Le libéralisme ne saurait se réduire au laissez-faire économique ; c'est avant tout une doctrine politique, destinée à assurer les conditions pour vivre ensemble des ressortissants d'une collectivité donnée, et le libéralisme économique n'est qu'un moyen permettant à cette doctrine politique de s'appliquer efficacement dans le domaine économique.
La confusion actuelle du libéralisme et du laissez-fairisme constitue un des plus grands dangers de notre temps. Une société libérale et humaniste ne saurait s'identifier à une société laxiste, laissez-fairiste, pervertie, manipulée, ou aveugle .
En réalité, l'économie mondialiste qu'on nous présente comme une panacée ne connaît qu'un seul critère, "l'argent". Elle n'a qu'un seul culte, "l'argent". Dépourvue de toute considération éthique, elle ne peut que se détruire elle-même.
 

  • Une crise de l'intelligence

L'ouverture mondialiste à tous les vents de l'économie communautaire dans un cadre mondial fondamentalement instable, perverti par le système des taux de change flottants, et où les échanges sont totalement faussés par des disparités considérables de salaires aux cours des changes, est la cause essentielle d'une crise profonde qui peu à peu nous conduit à l'abîme.
Les faits sont éclatants. L'analyse économique les confirme et les explique.

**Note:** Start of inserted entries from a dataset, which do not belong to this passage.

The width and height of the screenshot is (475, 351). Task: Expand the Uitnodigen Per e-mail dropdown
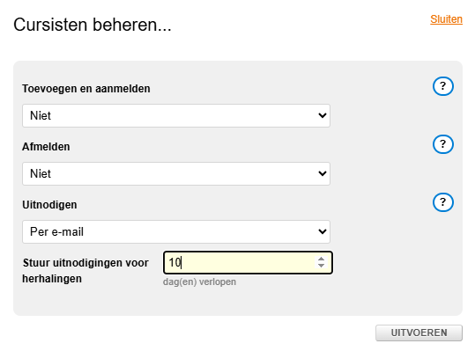[x=176, y=232]
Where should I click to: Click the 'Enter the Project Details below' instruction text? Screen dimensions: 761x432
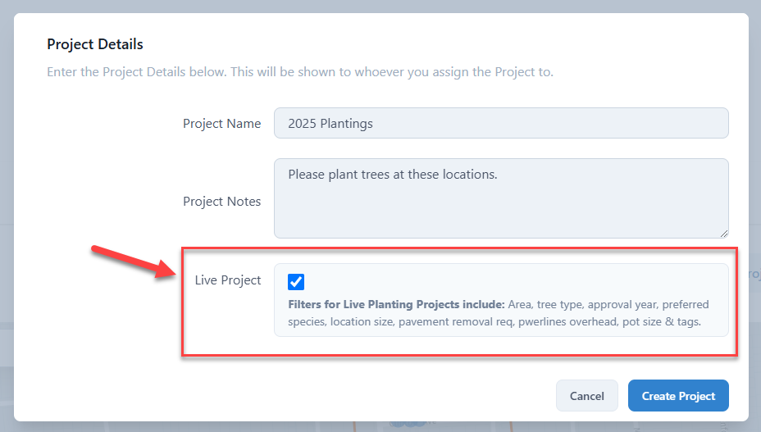pos(299,72)
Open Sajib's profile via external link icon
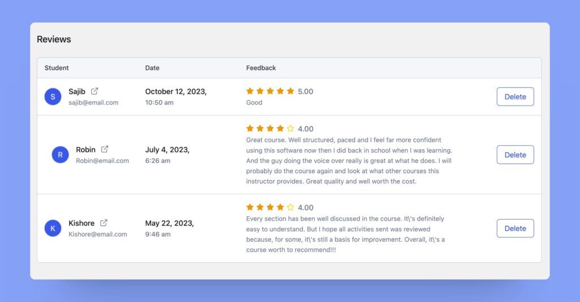 (x=95, y=91)
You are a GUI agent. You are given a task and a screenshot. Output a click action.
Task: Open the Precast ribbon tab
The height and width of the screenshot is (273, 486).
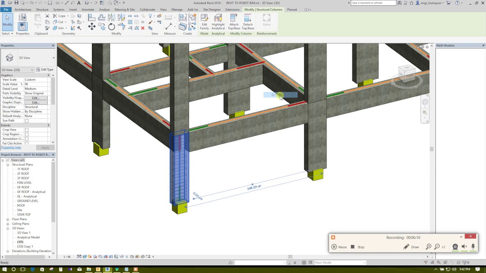coord(292,9)
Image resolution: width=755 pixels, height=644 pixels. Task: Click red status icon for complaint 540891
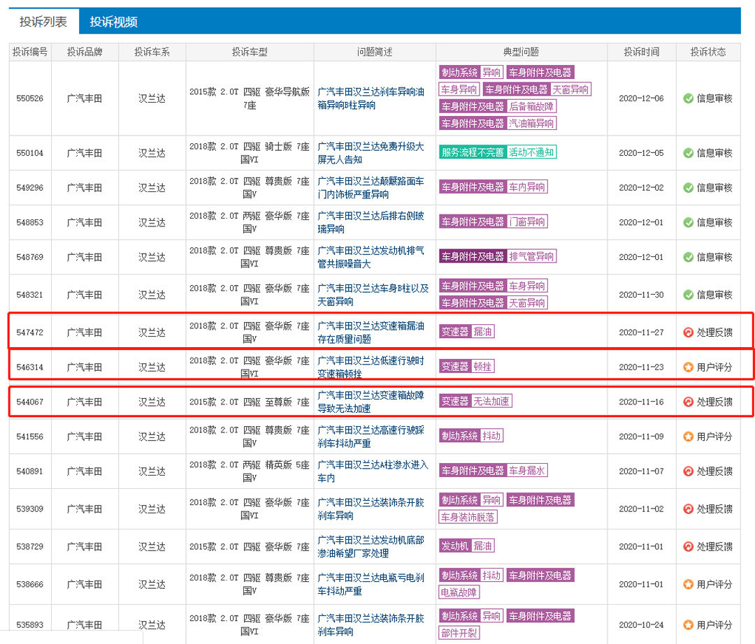pos(688,471)
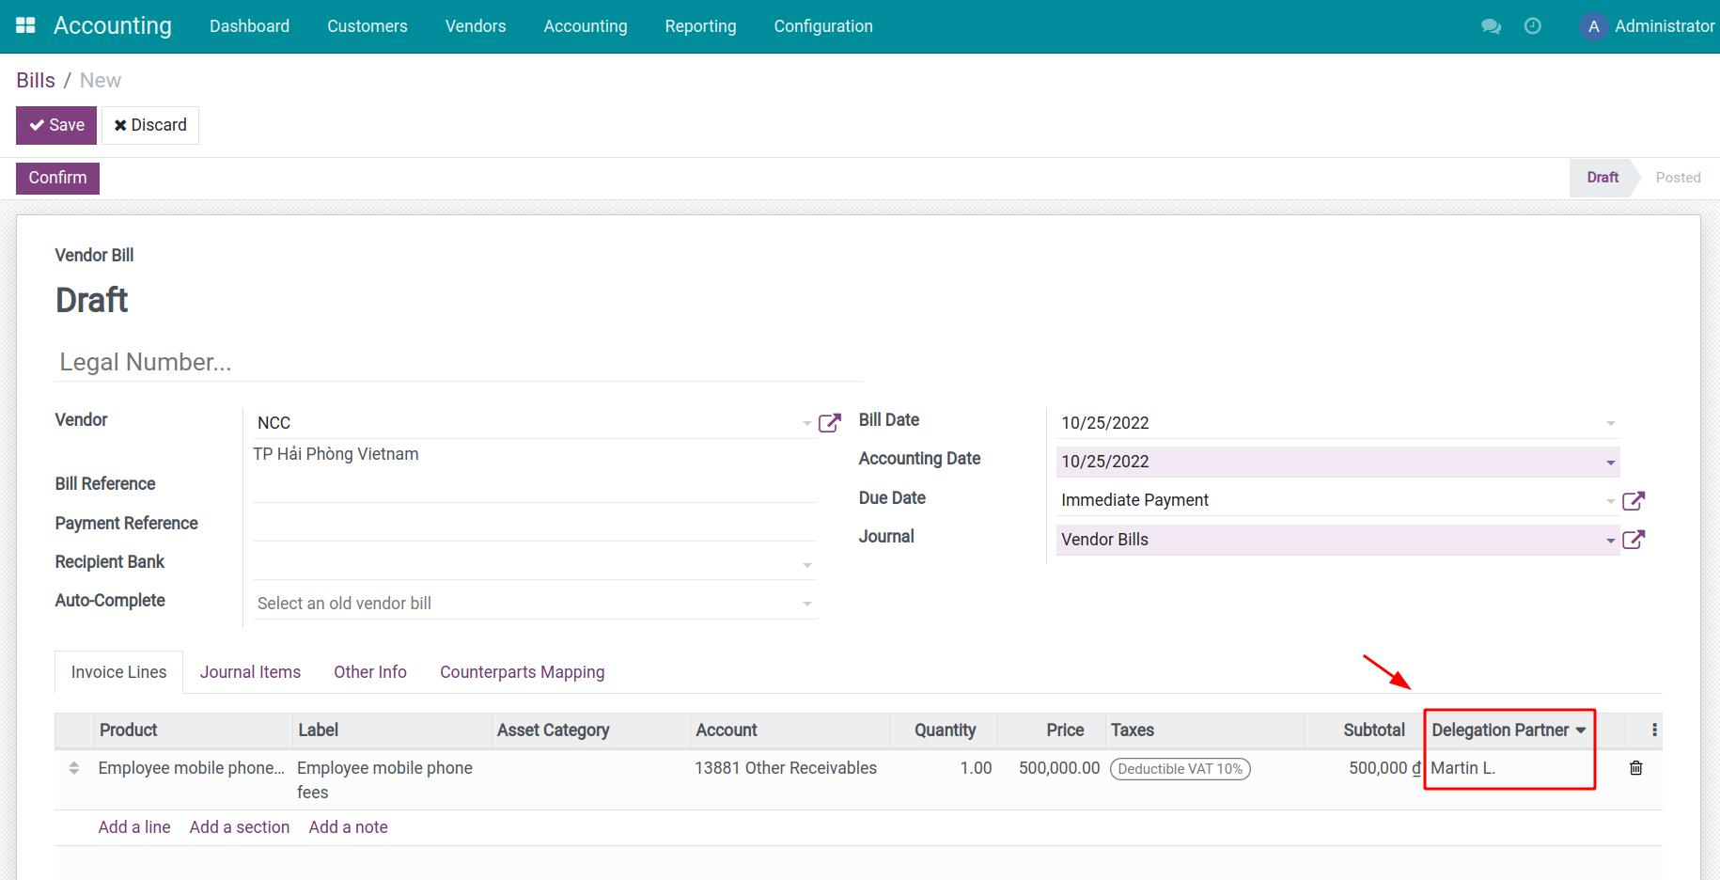The height and width of the screenshot is (880, 1720).
Task: Expand the Recipient Bank dropdown
Action: coord(806,562)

Les faits, tout comme la théorie, permettent d'affirmer que si la politique de libre-échange mondialiste de l'Organisation de Bruxelles est poursuivie, elle ne pourra qu'échouer. La crise d'aujourd'hui, c'est avant tout une crise de l'intelligence. Il est dérisoire de ne remédier qu'aux effets. C'est aux causes qu'il faut s'attaquer.
Et ce combat doit être poursuivi en fonction d'un seul principe qui doit transcender tous les autres : L'économie doit être au service de l'homme et non l'homme au service de l'économie.

NOTES

1 Sur le choix entre une protection tarifaire et une protection contingentaire voir l'Annexe II, et Allais, 1999, La Mondialisation, la Destruction des Emplois et de la Croissance, p. 589-603.